##### ESTRATTO DELLA PAGINA
Mentre praticamente tutti i campionati europei sono fermi, la UEFA e la CONMEBOL hanno deciso di fermare Champions League, Europa League, Copa Libertadores e Copa Sudamericana; in Argentina e in Brasile si continua incredibilmente giocare nonostante il propagarsi del Coronavirus anche in Sud America.

Partiamo dal Paese di lingua spagnola, in cui troviamo una delle federazioni più incompetenti degli ultimi anni. Stiamo infatti parlando di un’Argentina in cui il campionato viene modificato ogni stagione diventando così al limite del ridicola con il numero delle squadre e il format che cambiano di continua. Quest’anno addirittura si è cambiato in corsa il numero delle retrocessioni. Con il campionato unico (da qualche anno non ci sono più gli storici Apertura e Clausura) e il formato a ventiquattro squadre si è deciso di giocare un solo girone. Questo ha fatto sì che si creasse un buco nella stagione da marzo a maggio. Ecco allora la brillante idea: creare l’inutile Copa de la Superliga, una coppa stile Copa Argentina ma con solo squadre di massima serie. Già di per sé un paradosso, visto che vi partecipano anche le squadre appena retrocesse e proprio per questo motivo ora il Tigre, retrocesso l’anno scorso ma vincitore del trofeo, si ritrova a giocare la Copa Libertadores. Ma veniamo ai giorni nostri. La Federcalcio argentina ha deciso di giocare a porte chiuse nonostante l’emergenza Coronavirus stia arrivando anche in Sud America (34 in Argentina); d’altronde fermare la prestigiosissima Copa de la Superliga sarebbe cosa di una gravità assoluta. Il River Plate però si è impuntato decidendo di non scendere in campo contro l’Atlético Tucumán. Decisione saggio voi direte. Non per la federazione, che ha dato la partita persa alla squadra di Gallardo e la unirà con una sanzione nei prossimi giorni. Nonostante il supporto del sindacato dei calciatori e di Maradona, la federazione, spalleggiata dal Boca (che dopo la vittoria del campionato non si fermerebbe neanche sotto tortura probabilmente), ha detto che finché non arriveranno indicazioni dalla Casa Rosada si continuerà a giocare regolarmente a porte chiuse.
##########
##### DATI DA ESAMINARE
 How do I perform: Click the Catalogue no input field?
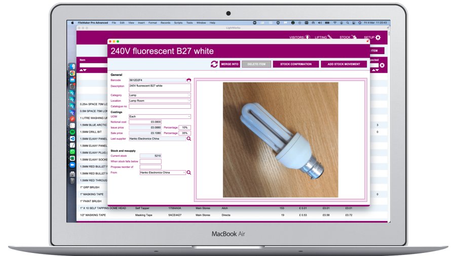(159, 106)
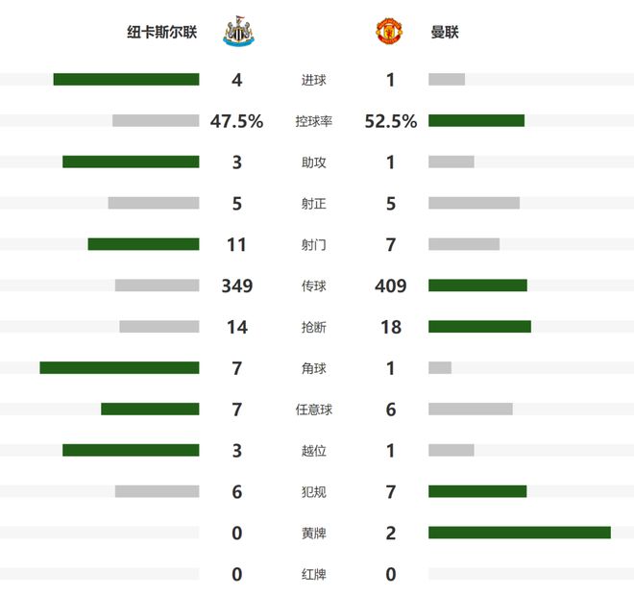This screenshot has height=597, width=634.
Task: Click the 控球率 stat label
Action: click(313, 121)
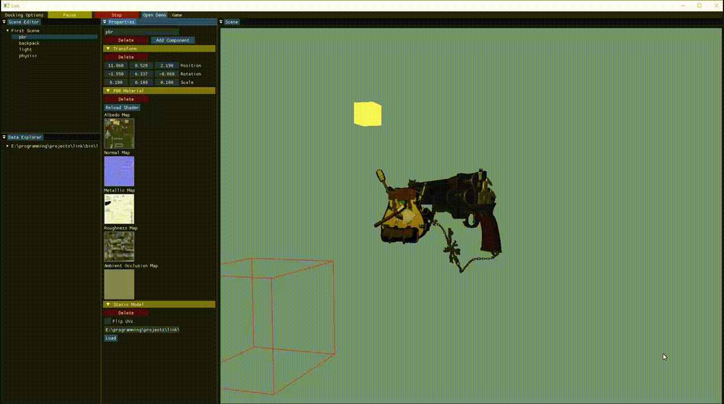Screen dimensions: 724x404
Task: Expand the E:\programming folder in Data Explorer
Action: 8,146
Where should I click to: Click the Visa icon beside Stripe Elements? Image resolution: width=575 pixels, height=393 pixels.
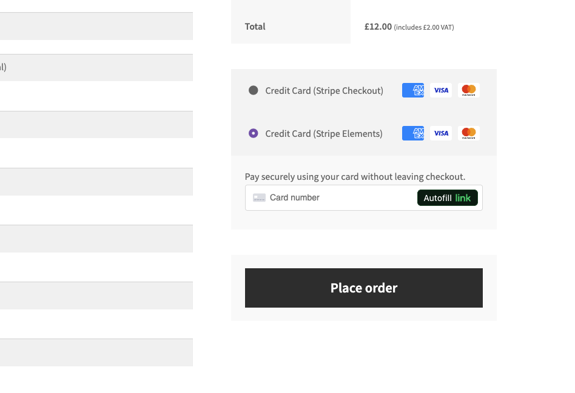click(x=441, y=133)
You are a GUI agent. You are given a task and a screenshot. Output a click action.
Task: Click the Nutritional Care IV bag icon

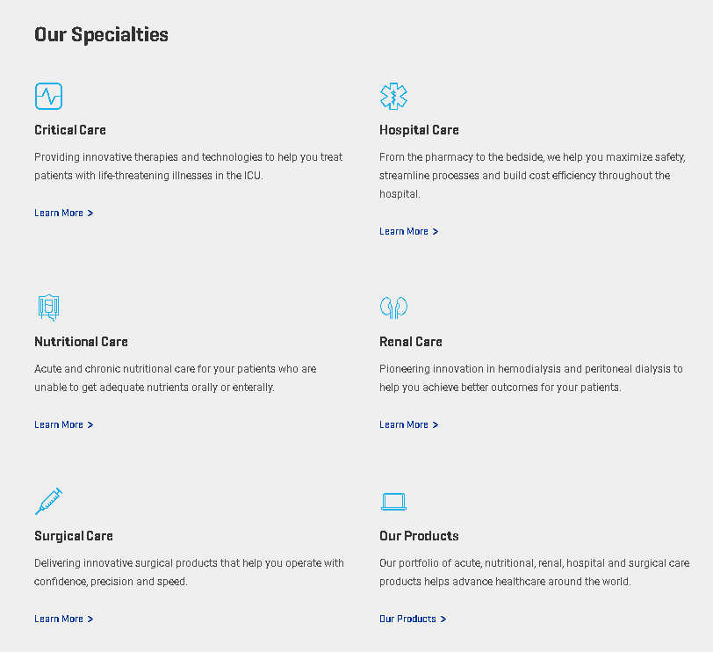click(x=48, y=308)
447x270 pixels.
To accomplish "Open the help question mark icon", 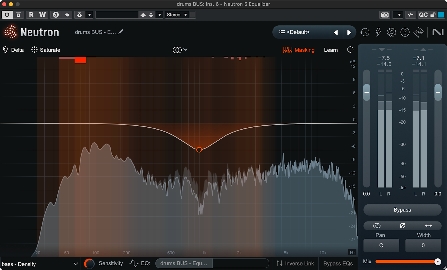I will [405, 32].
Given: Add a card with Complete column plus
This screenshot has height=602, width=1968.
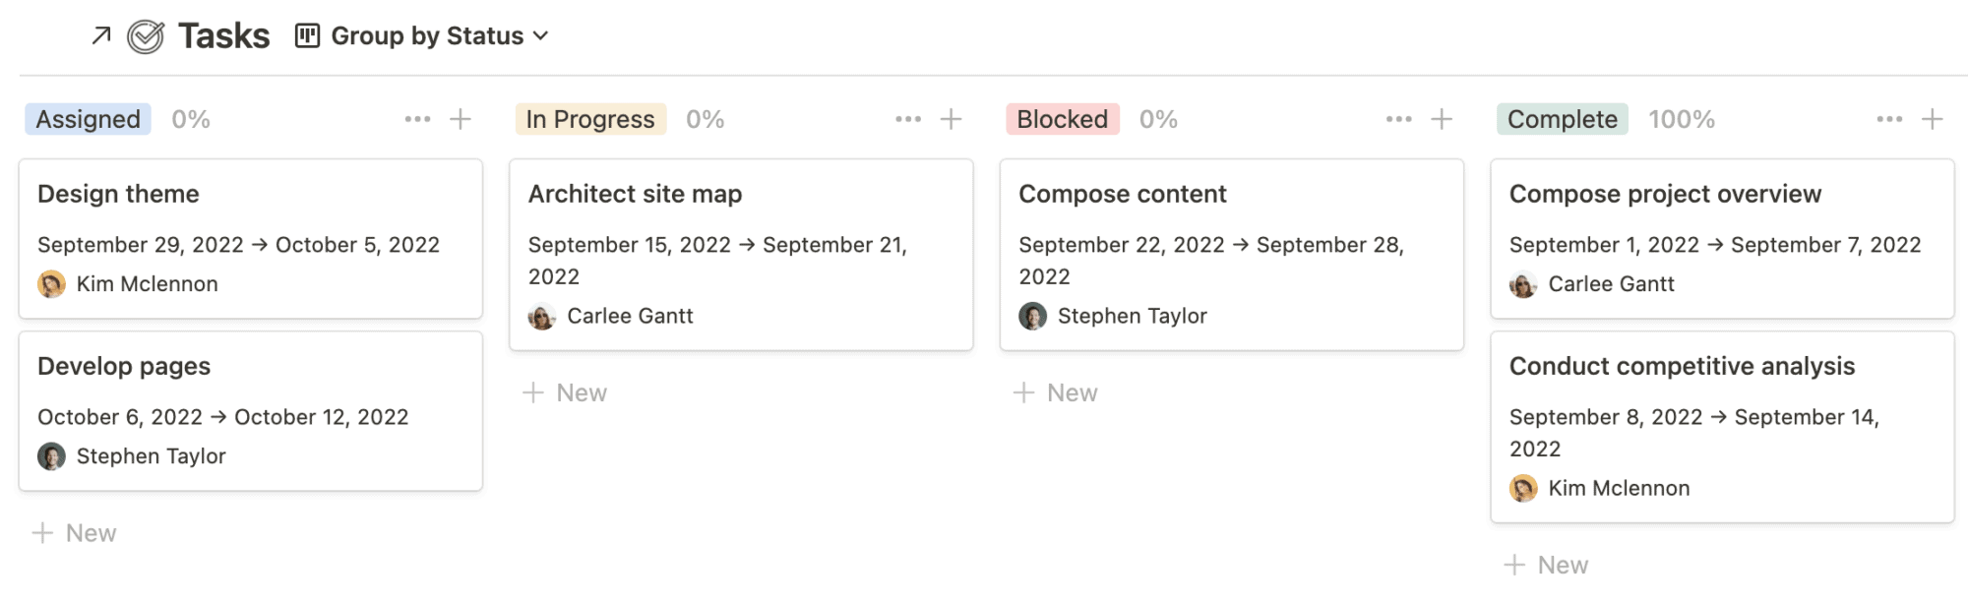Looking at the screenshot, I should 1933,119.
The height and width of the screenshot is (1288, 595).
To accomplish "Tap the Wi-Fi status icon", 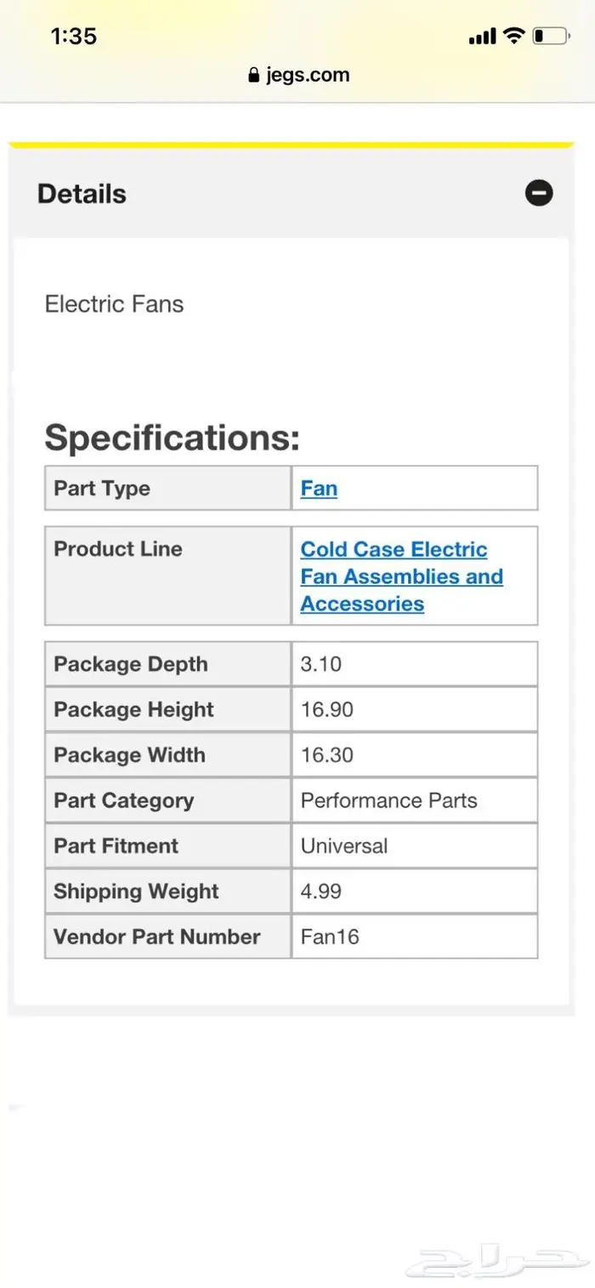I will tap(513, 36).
##########
## ESERCIZIO 1
Secondo l'articolo sul calcio sudamericano, quale squadra retrocessa l'anno scorso ha vinto la Copa de la Superliga?
## ESERCIZIO 2
Riproduci, per favore, il passo dell'articolo sul calcio sudamericano da "Mentre praticamente tutti" a "in Sud America.".
## ESERCIZIO 3
Scrivi il seguito dell'articolo sul calcio sudamericano a partire dal punto in cui termina.
I dati provengono da una fonte diversa dall'articolo sul calcio sudamericano.

## SEZIONE RISPOSTE 1
Il Tigre.

## SEZIONE RISPOSTE 2
Mentre praticamente tutti i campionati europei sono fermi, la UEFA e la CONMEBOL hanno deciso di fermare Champions League, Europa League, Copa Libertadores e Copa Sudamericana; in Argentina e in Brasile si continua incredibilmente giocare nonostante il propagarsi del Coronavirus anche in Sud America.

## SEZIONE RISPOSTE 3
In Brasile le cose non vanno secondo logica e buonsenso migliori. Anche li si continua a giocare, forse ancora più incredibilmente visto che il vicepresidente del Flamengo, Mattos, è risultato positivo al tampone dopo aver viaggiato con la squadra a Barranquilla. Il Flamengo (i cui giocatori si sono sottoposti al tampone, anche se non si sanno ancora i risultati) e tutte le altre squadre sono però dovute scendere in campo lo stesso per i campionati statali, dopo queste allucinanti parole del governatore di Rio de Janeiro Wilson Witzel: “Si gioca, anche se a porte chiuse. Senza pubblico non c’è rischio. Quello è un problema solo per i giocatori. In tanti hanno sottolineato l’infelice uscita, tra cui l’ex Roma Leandro Castan, oggi capitano del Vasco da Gama. Immediato il sostegni da parte del sindacato calciatori e dell’allenatore del Flamengo Jorge Jesus, che ha commentato così la situazione: “Questa cosa non è uno scherzoPrima non avevo tanta sensibilità al riguardo, ma ora ho capito che mi sbagliavo. Qui non bisogna pensare che questa cosa ci sia in altri paesi e non anche in Brasile: anzi, questo è un virus che arriva facilmente dappertutto e anche i miei ragazzi ne sono emotivamente condizionati. Io penso che ci si debba fermare, che non ci possano essere partite: i miei sono calciatori, ma non superuomini. In questo momento il Flamengo è una squadra a rischio perché abbiamo avuto contatti con una persona (il vicepresidente Mattos, ndr) e non si sa cosa possa succedere. Spero che, in questa situazione così complicata per noi, quella con la Portuguesa sia stata l’ultima partita“.

Colombia, Ecuador, Paraguay, Perù, Uruguay e Venezuela intanto hanno già sospeso tutti i campionati, mentre per ora vanno avanti (oltre ad Argentina e Brasile) Bolivia e Cile… fino a quando capiranno che sarà troppo tardi.